Three of the accused were shooters and convicted of premeditated murder; another three were found guilty of a mix of murder and manslaughter.
The gruesome crimes, in which the victims had been confined in a barn before being marched out one by one to waiting vehicles and executed with a head shot, shocked Canadians when police in April 2006 uncovered what has been described as "the worst mass murder in Ontario province history".
Wayne Kellestine, 60, Michael Sandham, 40, and Dwight Mushey, 41, are expected to receive automatic life sentences with no parole for 25 years for eight counts each of first-degree murder.
Two others, Frank Mather, 36, and Marcelo Aravena, 33, were found guilty of one count each of manslaughter and seven counts each of first-degree murder.
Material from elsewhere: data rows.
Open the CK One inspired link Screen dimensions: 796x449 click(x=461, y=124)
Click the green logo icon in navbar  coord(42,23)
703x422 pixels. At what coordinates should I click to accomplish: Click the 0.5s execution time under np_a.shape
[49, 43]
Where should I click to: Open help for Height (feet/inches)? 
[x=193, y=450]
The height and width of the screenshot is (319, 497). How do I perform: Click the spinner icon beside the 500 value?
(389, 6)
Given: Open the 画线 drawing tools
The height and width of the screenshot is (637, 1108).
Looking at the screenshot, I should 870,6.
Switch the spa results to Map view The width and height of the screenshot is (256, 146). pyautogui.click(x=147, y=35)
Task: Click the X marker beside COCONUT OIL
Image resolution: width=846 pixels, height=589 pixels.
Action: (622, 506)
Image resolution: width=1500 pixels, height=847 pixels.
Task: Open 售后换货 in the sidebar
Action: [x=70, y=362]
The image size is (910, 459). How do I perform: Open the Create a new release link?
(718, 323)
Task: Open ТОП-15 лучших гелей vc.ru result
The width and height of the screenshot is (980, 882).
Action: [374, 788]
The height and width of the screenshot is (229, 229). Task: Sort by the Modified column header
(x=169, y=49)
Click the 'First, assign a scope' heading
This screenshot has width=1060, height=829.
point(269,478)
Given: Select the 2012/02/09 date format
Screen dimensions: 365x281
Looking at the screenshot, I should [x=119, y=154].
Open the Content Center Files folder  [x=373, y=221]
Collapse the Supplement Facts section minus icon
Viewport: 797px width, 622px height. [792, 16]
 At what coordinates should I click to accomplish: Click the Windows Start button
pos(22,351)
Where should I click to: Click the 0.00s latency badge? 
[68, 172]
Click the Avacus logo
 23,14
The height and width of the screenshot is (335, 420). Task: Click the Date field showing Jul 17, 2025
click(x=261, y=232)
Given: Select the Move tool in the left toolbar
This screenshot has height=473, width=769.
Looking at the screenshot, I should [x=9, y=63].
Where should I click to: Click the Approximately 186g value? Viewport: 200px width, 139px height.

Brett Gardiner, 25, was found guilty of two counts of manslaughter and six counts of first-degree murder.
All eight victims, whose bodies were found in three abandoned cars and a tow truck in a farmer's field in southern Ontario, were members or associates of the Bandidos motorcycle club from the Toronto area.
The deaths were the result of "an internal cleansing" of the world's second most-powerful biker gang, police inspector Dan Bell said in 2006.
A farmer in Shedden, 200km south-west of Toronto and near Lake Erie on the US border, called the police after finding the bodies.
During the six-month trial, the jury heard that the murders resulted from growing tension between the victims - all from a Toronto Bandidos group - and members of a probationary group in Winnipeg.
Prosecutors said Bandidos leaders in the US, where the gang originated in the 1960's, had ordered the Toronto men to be stripped of their gang affiliation. Later the plan changed to murder.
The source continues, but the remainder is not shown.